This is a crosspost from [H]ardforum. I respect ServeTheHome, but because the community is small, I'm reaching out elsewhere as well.

Introduction
I'm looking for some feedback on my upcoming ZFS build, but I'll get to that later. I have a very good understanding of the mechanics of ZFS, and the general requirements for each subsystem therein. My concern here is specifically the ZFS Intent Log, or ZIL.

Background on the ZIL
The ZIL is used to store the intended changes before they are committed to disk in the zpool. Writes to the ZIL act like somewhat of a cache: Random writes on the ZIL can be committed to the zpool as contiguous writes. By default, the ZIL is interleaved with the rest of the storage space on the zpool, but you can assign a specific device to host the ZIL. The device used to host the ZIL is known as the SLOG. Ultimately, the IOPS of the SLOG are a bottleneck for the zpool: changes must first be made to the ZIL, then copied to the zpool, then committed. If the SLOG can't keep up with the zpool, the aggregate performance will decrease. If performance decreases enough, ZFS will (if I understand correctly) abandon the dedicated SLOG.
NOTE: Should the ZIL be lost, ZFS may have difficulty recovering the zpool. For this reason, SLOGs should be mirrored if possible. EDIT: Apparently, this behavior has been fixed in v28, so mirroring may not be as critical.

So, which devices make for the best SLOG? By conventional thinking, three classes of devices, in order of maximum IOPS:

1) NVRAM: battery-backed DRAM devices. The IOPS here are off the charts, especially if the device uses the PCIe bus directly, rather than SATA.

2) SLC SSD: Enterprise-grade Flash NAND-Flash Devices. The IOPS are much less than NVRAM, but still much better than traditional HDDs. A concern with these is the onboard DRAM cache: any writes to the ZIL pending in local cache will be immediately lost in the event of unexpected loss-of-power. Ideally, the cache should be backed with a supercapacitor or dedicated battery. 3rd-gen Intel SLC SSDs should meet this requirement.

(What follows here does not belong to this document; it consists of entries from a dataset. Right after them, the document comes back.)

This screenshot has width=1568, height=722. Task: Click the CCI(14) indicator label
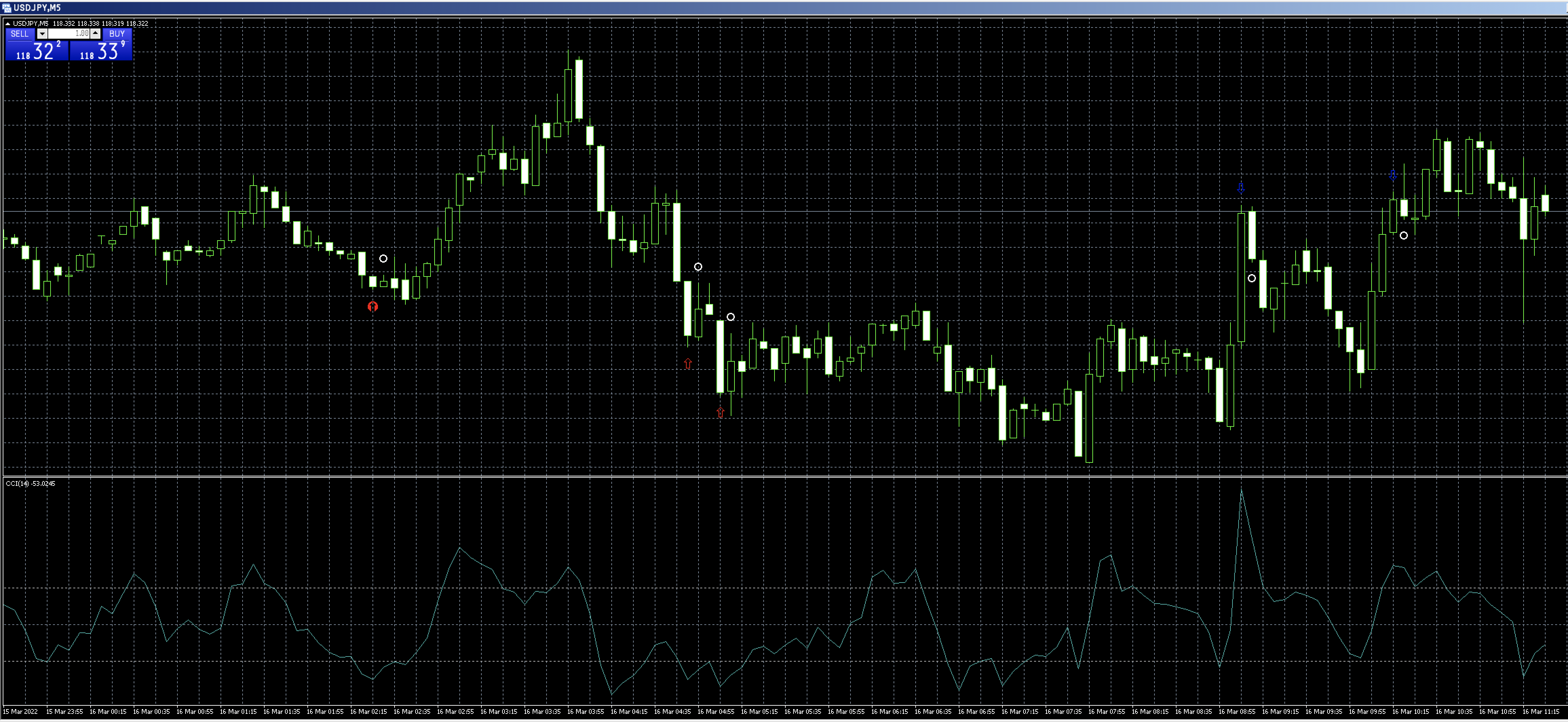30,483
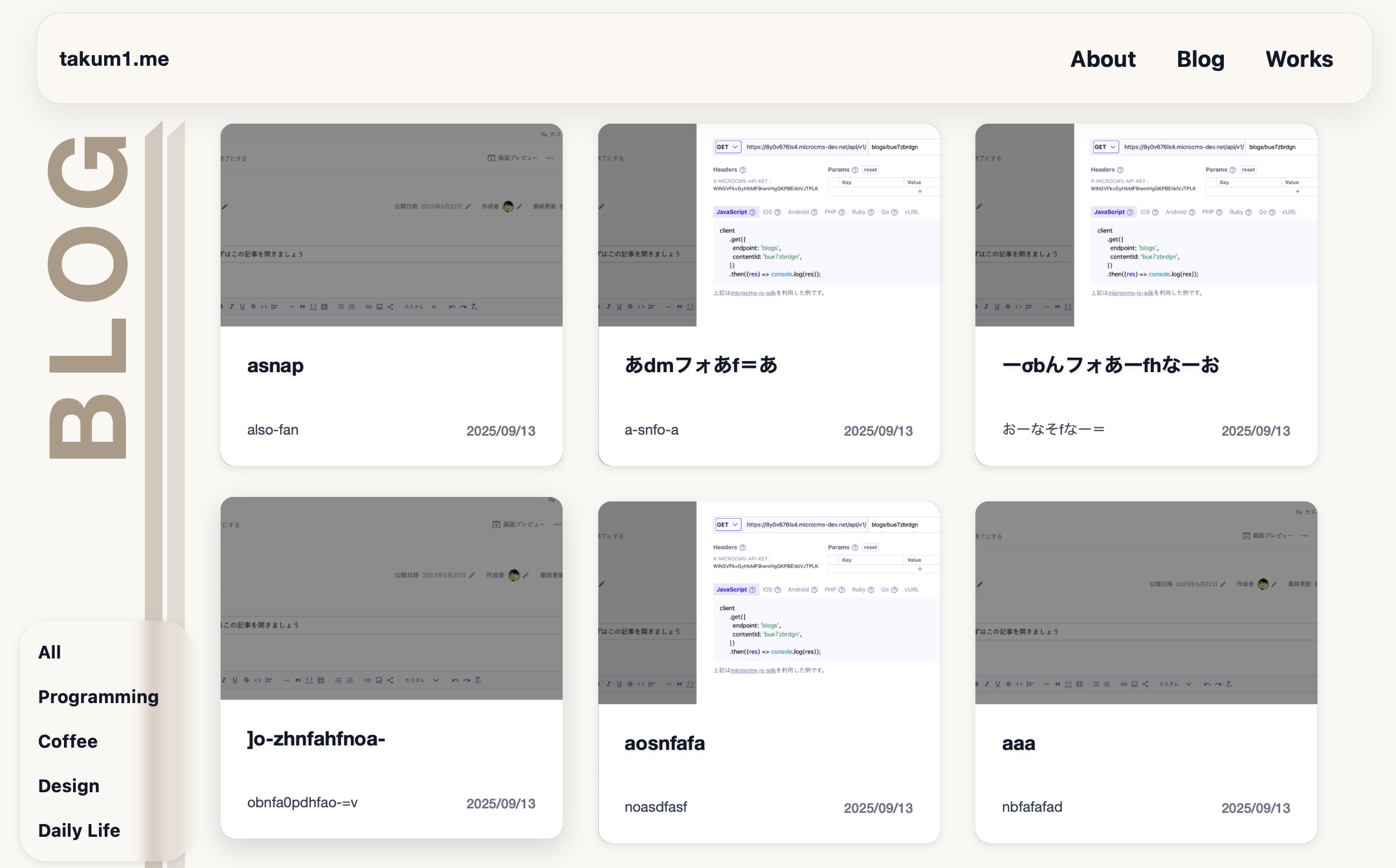
Task: Open the About page
Action: [x=1102, y=59]
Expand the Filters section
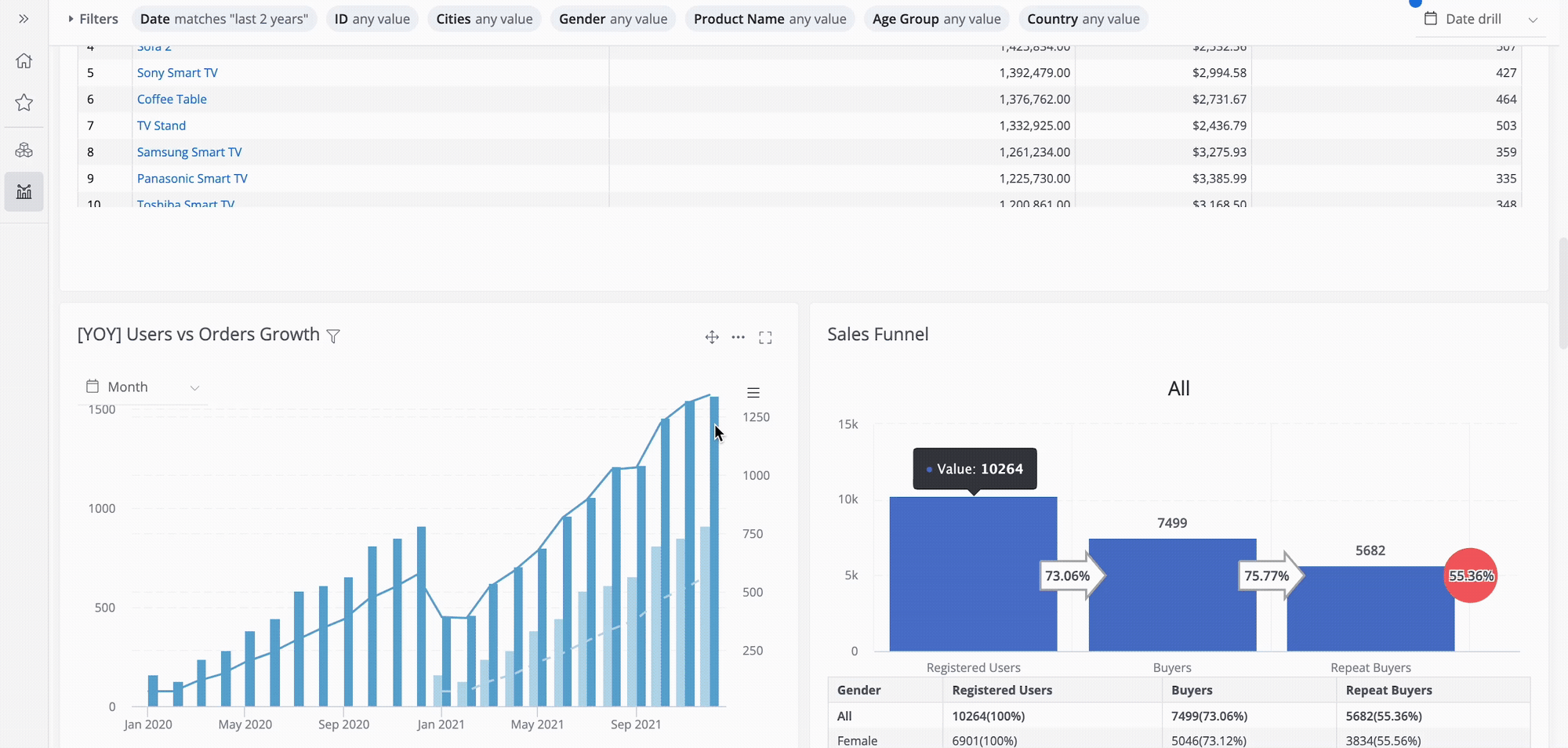 tap(93, 19)
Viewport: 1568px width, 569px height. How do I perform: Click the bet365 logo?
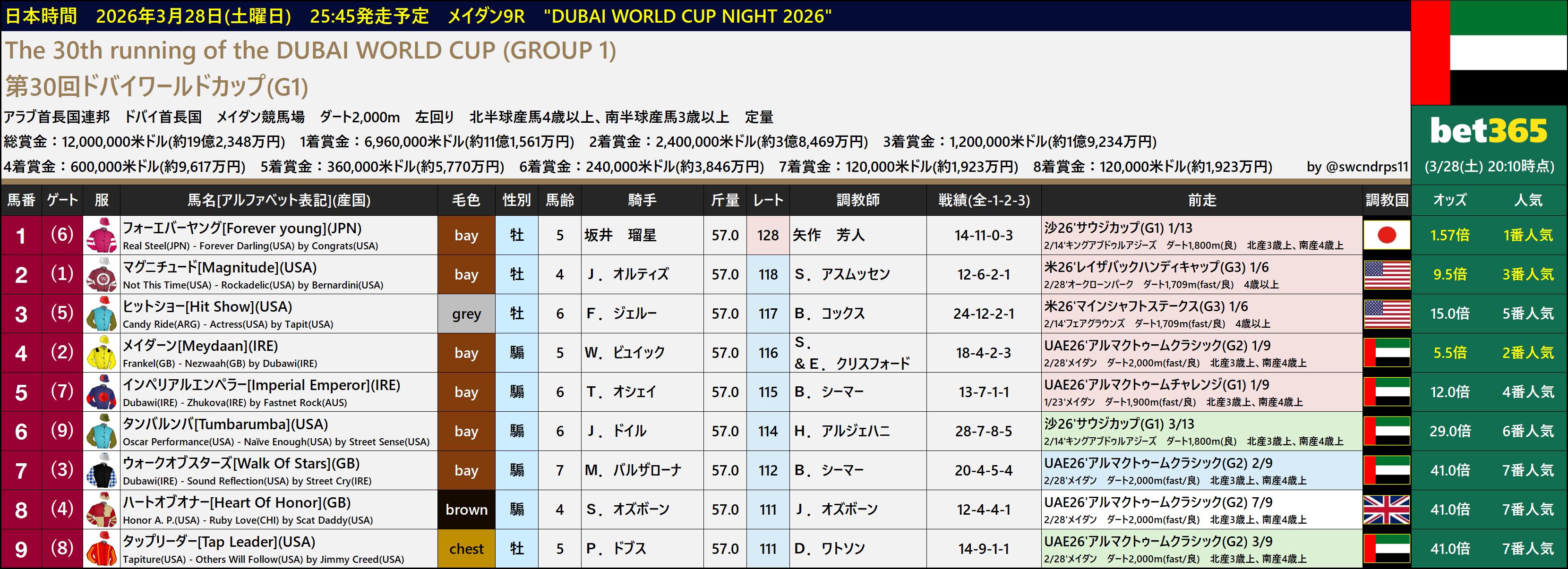(x=1489, y=130)
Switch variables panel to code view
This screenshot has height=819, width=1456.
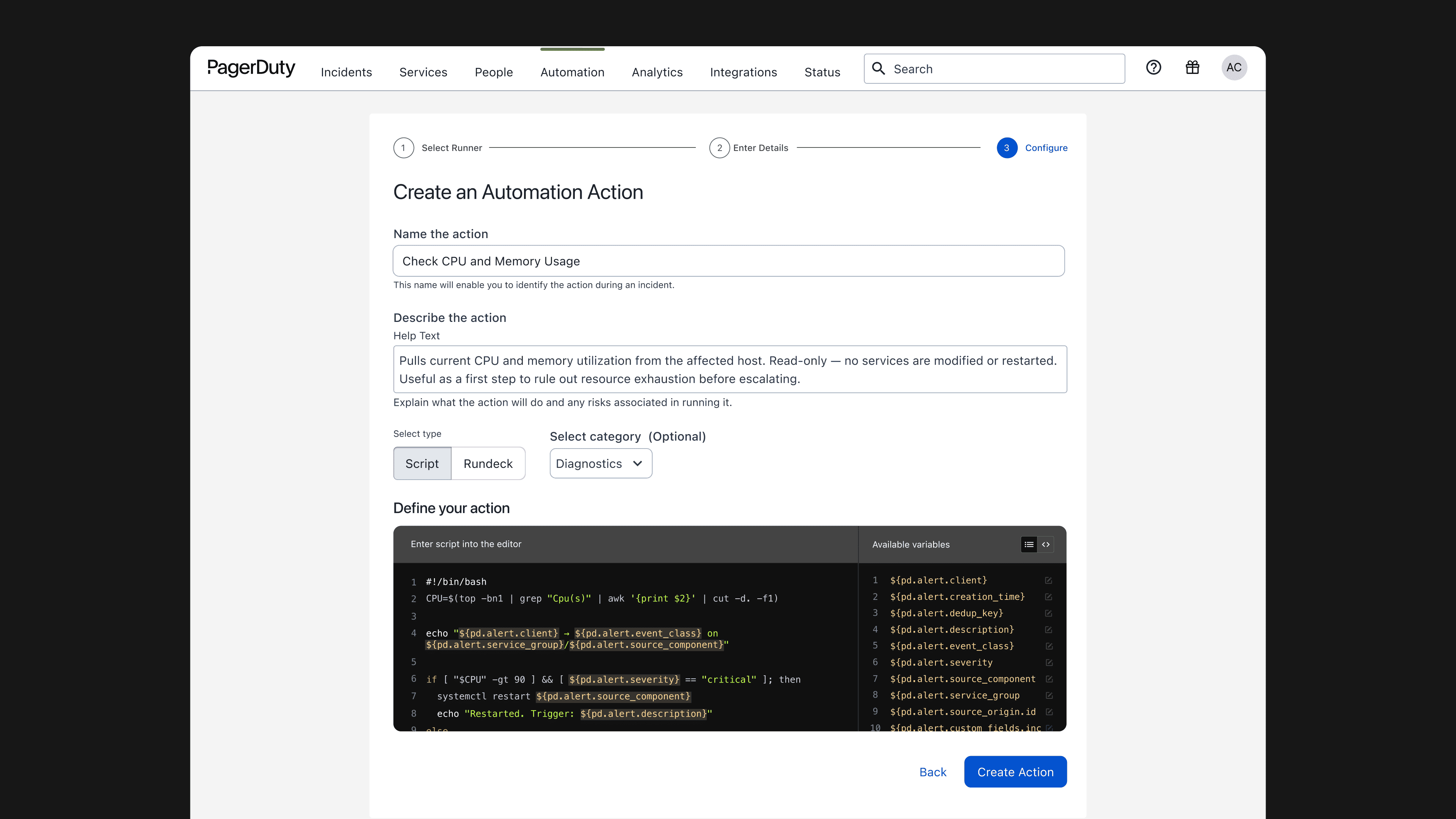click(x=1045, y=544)
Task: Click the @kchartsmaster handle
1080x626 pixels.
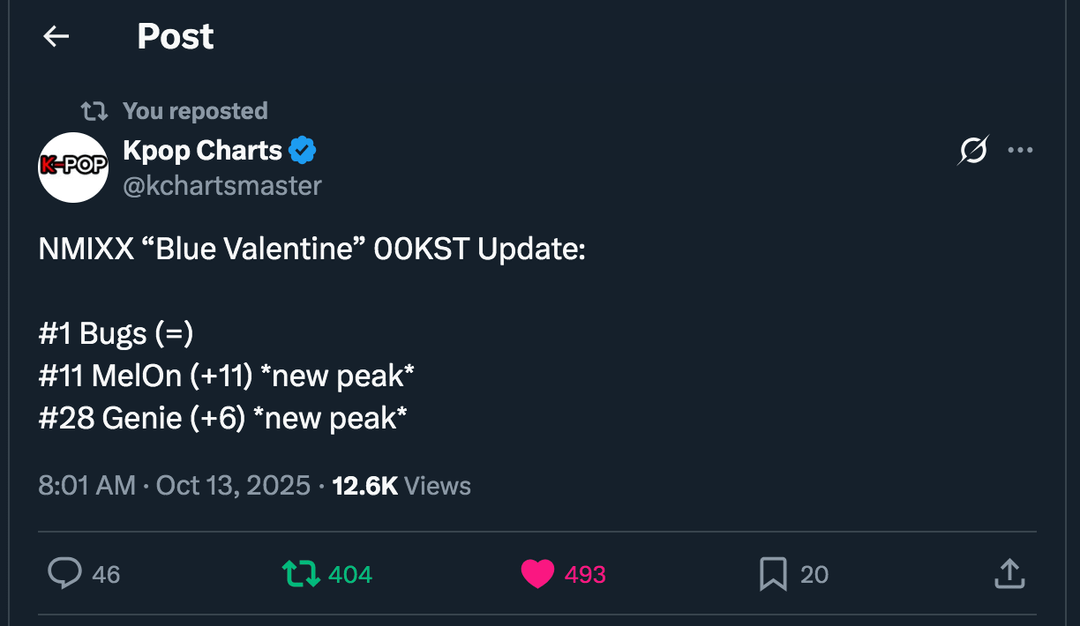Action: (x=222, y=186)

3) 10k+ RPM SAS: Enterprise-grade HDDs. These drives have the highest IOPS of conventional HDD designs as they maximize IOPS and seek times over throughput (as throughput can be aggregated, but IOPS and seeking occur per drive). Faster than consumer-grade HDDs, but 2 orders of magnitude slower than SLC SSDs.​

Comparisons
Deciding between these three technologies generally boils down to budgetary constraints: NVRAM devices are exceedingly expensive ($30+ per GB), and somewhat rare. SLC SSDs cost $10-20 per GB. SAS drives are usually around $3 per GB.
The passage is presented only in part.